O pássaro que canta, canta porque tem voz,
apesar do que o envolve – a despeito do atroz –,
urge não sucumbir e ¹fugir à morte. Reerguer-se e
lembrar-se de que tem alguma vida e voz ainda viva!
O urso dorme enquanto guerras estouram;
O ser humano (que o deixou de ser) mata por prazer
e sem saber em nome de quê. A sede por sangue vence os
porquês. E ²a desgraça da espécie é a sua própria eliminação.
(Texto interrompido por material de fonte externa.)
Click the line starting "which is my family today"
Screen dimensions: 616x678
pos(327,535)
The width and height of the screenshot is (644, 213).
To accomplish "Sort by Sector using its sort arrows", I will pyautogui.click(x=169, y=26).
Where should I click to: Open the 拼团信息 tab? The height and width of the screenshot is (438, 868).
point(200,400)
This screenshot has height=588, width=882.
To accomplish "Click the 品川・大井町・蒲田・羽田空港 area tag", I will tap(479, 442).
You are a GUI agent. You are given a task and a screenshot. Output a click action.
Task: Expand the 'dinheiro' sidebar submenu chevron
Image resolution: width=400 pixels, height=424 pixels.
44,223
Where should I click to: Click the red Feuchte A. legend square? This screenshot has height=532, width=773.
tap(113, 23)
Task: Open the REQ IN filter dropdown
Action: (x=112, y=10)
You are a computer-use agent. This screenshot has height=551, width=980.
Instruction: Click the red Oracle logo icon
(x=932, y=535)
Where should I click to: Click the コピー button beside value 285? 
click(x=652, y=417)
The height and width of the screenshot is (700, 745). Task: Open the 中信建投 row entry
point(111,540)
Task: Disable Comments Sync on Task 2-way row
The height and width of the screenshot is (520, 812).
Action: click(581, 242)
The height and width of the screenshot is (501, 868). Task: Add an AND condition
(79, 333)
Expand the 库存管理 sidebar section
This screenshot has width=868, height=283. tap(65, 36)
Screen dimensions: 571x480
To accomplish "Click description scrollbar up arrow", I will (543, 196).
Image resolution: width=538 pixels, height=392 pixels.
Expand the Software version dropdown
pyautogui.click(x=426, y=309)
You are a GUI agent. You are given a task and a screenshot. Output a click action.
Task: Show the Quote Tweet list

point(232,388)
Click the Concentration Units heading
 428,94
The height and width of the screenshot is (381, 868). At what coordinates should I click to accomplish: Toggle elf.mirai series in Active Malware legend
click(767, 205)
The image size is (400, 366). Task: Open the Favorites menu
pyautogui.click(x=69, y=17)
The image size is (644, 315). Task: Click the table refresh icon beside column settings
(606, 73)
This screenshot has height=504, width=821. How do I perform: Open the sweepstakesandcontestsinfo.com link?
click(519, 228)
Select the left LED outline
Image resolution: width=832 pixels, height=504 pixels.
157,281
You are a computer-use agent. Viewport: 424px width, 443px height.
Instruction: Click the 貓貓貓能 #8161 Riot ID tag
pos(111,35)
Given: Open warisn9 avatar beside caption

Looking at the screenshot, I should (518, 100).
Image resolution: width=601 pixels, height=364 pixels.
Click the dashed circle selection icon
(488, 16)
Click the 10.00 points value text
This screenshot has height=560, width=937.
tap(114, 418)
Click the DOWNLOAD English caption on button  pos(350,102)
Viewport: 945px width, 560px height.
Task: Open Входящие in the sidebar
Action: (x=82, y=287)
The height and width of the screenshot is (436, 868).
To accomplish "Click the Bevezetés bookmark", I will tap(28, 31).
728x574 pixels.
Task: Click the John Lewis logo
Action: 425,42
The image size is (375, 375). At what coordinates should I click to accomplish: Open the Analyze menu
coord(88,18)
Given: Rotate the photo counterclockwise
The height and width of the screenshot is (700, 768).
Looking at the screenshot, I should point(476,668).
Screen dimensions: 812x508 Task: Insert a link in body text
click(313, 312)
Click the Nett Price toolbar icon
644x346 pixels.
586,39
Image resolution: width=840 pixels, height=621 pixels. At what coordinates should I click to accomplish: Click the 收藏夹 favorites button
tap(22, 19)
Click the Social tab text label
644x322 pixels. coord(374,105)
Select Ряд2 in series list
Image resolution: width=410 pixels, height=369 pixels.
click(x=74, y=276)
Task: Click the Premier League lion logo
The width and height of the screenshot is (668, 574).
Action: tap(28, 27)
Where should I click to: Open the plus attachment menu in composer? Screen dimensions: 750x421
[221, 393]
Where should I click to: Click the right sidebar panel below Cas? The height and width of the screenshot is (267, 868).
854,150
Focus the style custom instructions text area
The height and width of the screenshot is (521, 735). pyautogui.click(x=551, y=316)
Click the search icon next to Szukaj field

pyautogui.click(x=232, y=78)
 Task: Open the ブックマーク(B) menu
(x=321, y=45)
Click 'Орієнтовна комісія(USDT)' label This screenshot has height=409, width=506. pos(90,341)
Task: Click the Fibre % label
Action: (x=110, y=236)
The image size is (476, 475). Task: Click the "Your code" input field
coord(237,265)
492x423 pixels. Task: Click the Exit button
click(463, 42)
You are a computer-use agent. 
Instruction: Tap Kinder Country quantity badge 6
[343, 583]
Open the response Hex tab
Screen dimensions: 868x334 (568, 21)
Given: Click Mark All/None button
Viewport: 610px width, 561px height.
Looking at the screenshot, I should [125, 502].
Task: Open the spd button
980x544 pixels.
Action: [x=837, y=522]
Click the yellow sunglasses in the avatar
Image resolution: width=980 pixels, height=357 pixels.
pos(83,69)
A ³Borboleta voa porque faz parte do seu caminho-ciclo,
assim como meu coração chora às rimas desse pensamento
(des)fracionado, onde pesam todos os corações quebrantados,
chora sobre tudo isso que não somos; sobre tudo aquilo que na
realidade deveriamos ser; sobre tudo isso que não deveria rimar...
Sinto e penso sobre o Homem que se matou;
O peso que criou e não foi pro Universo, ficou na Terra e nos
outros Homens; Sobre as crianças que não podem voar por
causa dos Homens que se mataram e se matam, culminando na
morte delas também; Imagino o tamanho de toda a dor
e a promessa que ela não carrega – pois 4não há volta nem glória.
A vida da natureza é impedida, assim como a do Homem que
mais cedo finda. O Homem pisa para ser pisado. 5Dionísio
oferece o vinho, o Homem despeja-o por toda a parte. Parece
que a 6irracionalidade dadaísta não é só arte, é a nova vida-política.
Existimos e escolhemos desistir daquilo que nos foi dado...
Todos os passos dados no passado “para o futuro” são apagados.
De um lado do mundo: bibliotecas e sonhos;
De outro lado: pesadelos e escombros...
Tudo aquilo que é impedido de voar, morre. E o Homem é
responsável pela sua morte e pela sua 7voz – por 8ambas as mortes.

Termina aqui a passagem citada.